Dataset extract:
## START

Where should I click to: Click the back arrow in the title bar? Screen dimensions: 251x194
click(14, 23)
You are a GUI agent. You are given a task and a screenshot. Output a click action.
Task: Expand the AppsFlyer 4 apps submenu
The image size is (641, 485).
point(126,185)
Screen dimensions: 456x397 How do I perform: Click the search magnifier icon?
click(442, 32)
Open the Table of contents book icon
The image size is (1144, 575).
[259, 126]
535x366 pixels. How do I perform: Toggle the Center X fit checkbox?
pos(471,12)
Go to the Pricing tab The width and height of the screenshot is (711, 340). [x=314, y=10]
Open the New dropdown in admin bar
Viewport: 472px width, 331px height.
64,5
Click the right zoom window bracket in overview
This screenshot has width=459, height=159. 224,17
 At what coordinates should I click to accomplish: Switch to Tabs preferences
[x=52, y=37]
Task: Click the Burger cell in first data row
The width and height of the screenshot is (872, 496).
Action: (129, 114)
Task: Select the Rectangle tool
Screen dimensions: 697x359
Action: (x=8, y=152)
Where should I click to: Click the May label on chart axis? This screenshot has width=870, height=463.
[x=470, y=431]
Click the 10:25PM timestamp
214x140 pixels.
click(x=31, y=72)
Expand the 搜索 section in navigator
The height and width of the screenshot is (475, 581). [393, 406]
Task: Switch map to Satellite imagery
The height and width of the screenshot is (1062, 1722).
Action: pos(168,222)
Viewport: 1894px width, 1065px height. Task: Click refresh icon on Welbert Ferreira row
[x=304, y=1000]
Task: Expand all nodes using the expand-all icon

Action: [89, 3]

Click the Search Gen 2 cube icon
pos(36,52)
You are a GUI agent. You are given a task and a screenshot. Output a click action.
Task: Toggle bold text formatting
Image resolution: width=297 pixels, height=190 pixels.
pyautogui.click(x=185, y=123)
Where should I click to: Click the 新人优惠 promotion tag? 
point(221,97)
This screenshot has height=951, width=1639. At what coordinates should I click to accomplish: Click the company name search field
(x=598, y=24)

## END

Task objective:
Please edit the listing above, replacing "Screen dimensions" with "Display dimensions" everywhere it occurs and leaving everything else unchanged.

Solution to this exercise:
Where should I click to: Click the back arrow in the title bar? Display dimensions: 251x194
click(14, 23)
You are a GUI agent. You are given a task and a screenshot. Output a click action.
Task: Expand the AppsFlyer 4 apps submenu
The image size is (641, 485).
point(126,185)
Display dimensions: 456x397 How do I perform: Click the search magnifier icon?
click(442, 32)
Open the Table of contents book icon
The image size is (1144, 575).
[259, 126]
535x366 pixels. How do I perform: Toggle the Center X fit checkbox?
pos(471,12)
Go to the Pricing tab The width and height of the screenshot is (711, 340). [x=314, y=10]
Open the New dropdown in admin bar
Viewport: 472px width, 331px height.
64,5
Click the right zoom window bracket in overview
This screenshot has width=459, height=159. 224,17
 At what coordinates should I click to accomplish: Switch to Tabs preferences
[x=52, y=37]
Task: Click the Burger cell in first data row
The width and height of the screenshot is (872, 496).
Action: (129, 114)
Task: Select the Rectangle tool
Display dimensions: 697x359
Action: (x=8, y=152)
Where should I click to: Click the May label on chart axis? This screenshot has width=870, height=463.
[x=470, y=431]
Click the 10:25PM timestamp
214x140 pixels.
click(x=31, y=72)
Expand the 搜索 section in navigator
The height and width of the screenshot is (475, 581). [393, 406]
Task: Switch map to Satellite imagery
The height and width of the screenshot is (1062, 1722).
Action: pos(168,222)
Viewport: 1894px width, 1065px height. Task: Click refresh icon on Welbert Ferreira row
[x=304, y=1000]
Task: Expand all nodes using the expand-all icon

Action: [89, 3]

Click the Search Gen 2 cube icon
pos(36,52)
You are a GUI agent. You are given a task and a screenshot. Output a click action.
Task: Toggle bold text formatting
Image resolution: width=297 pixels, height=190 pixels.
pyautogui.click(x=185, y=123)
Where should I click to: Click the 新人优惠 promotion tag? 
point(221,97)
This screenshot has height=951, width=1639. At what coordinates should I click to accomplish: Click the company name search field
(x=598, y=24)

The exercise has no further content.